The Sensei Schools Ezra Klein on Healthcare Prices and Opportunity Cost

Doctor John Goodman: Does no one at The Washington Post understand the concept of opportunity cost? 


Americans spend 17.7 percent of GDP on health care. No one else spends even 12 percent. Let’s make that more concrete: If Americans only spent 12 percent of GDP on health care we would have saved $893 billion in 2012.

The reason isn’t that Americans get more health care than anyone else. We have more uninsured than anyone else. We have fewer physicians per capita than anyone but the Japanese. We go to the doctor less often than anyone but the Swiss. We don’t have more hospital beds than other developed countries, and when we do go to the hospital, we don’t stay longer.

But we do pay more for the privilege. The average hospital stay costs more than $21,000 in the U.S. It costs only $8,363 in France. (See “Why an MRI costs $1,080 in America and $280 in France“.) Administrative costs in the U.S. are more than three times higher than in most nations with universal health-care systems.

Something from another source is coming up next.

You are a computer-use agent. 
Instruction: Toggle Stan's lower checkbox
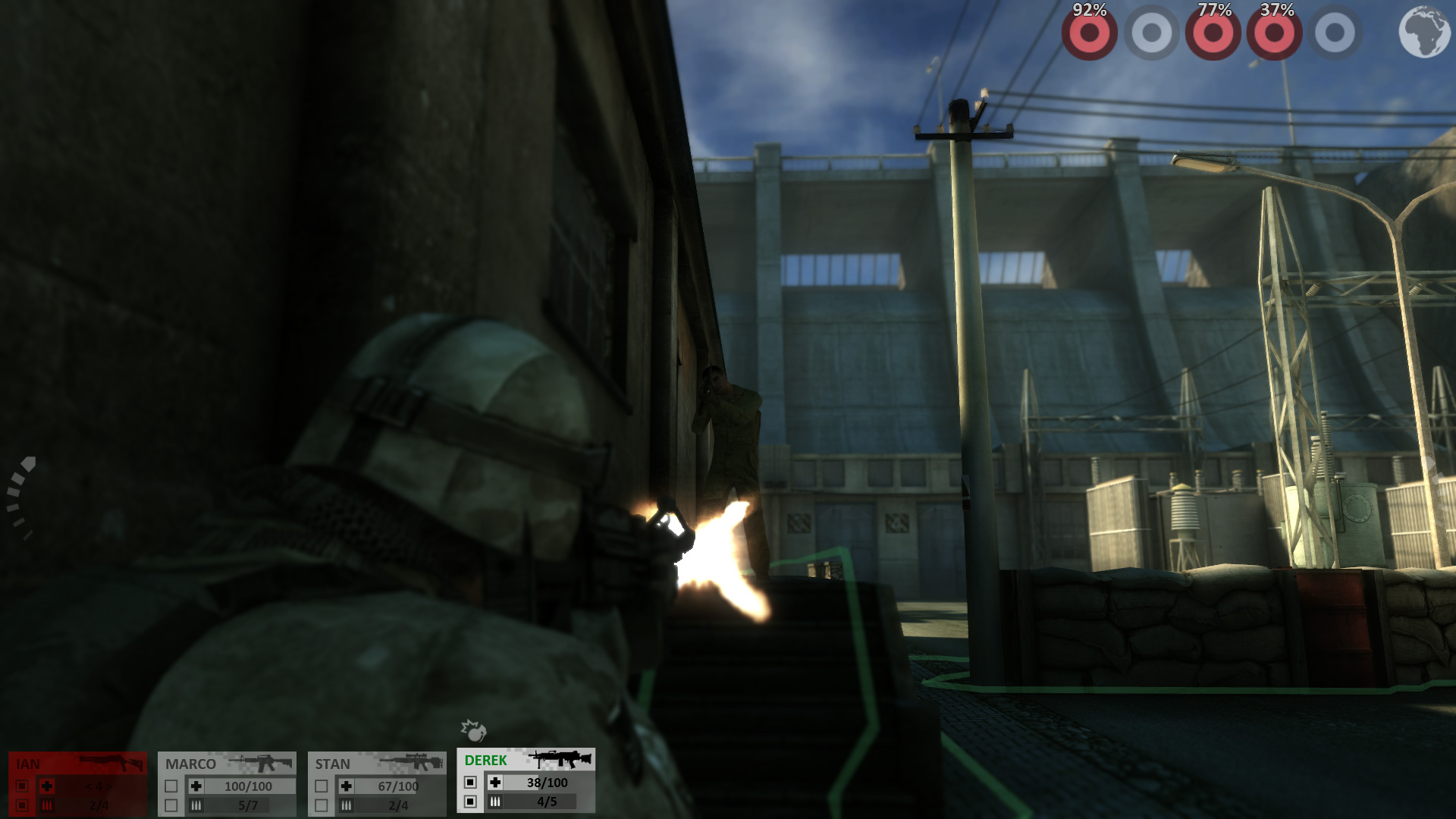point(321,805)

Earth to Ezra: if we have fewer doctors, fewer hospital beds, etc., then we are not spending more than other countries. We are spending less. Remember: health care prices mean nothing. We have so suppressed the market in health care that no one ever faces a real price for anything. So the only way to know what countries are really spending on health care is to look at real resource. With fewer real resources, we are getting results as good or better that the average developed country. That’s not bad.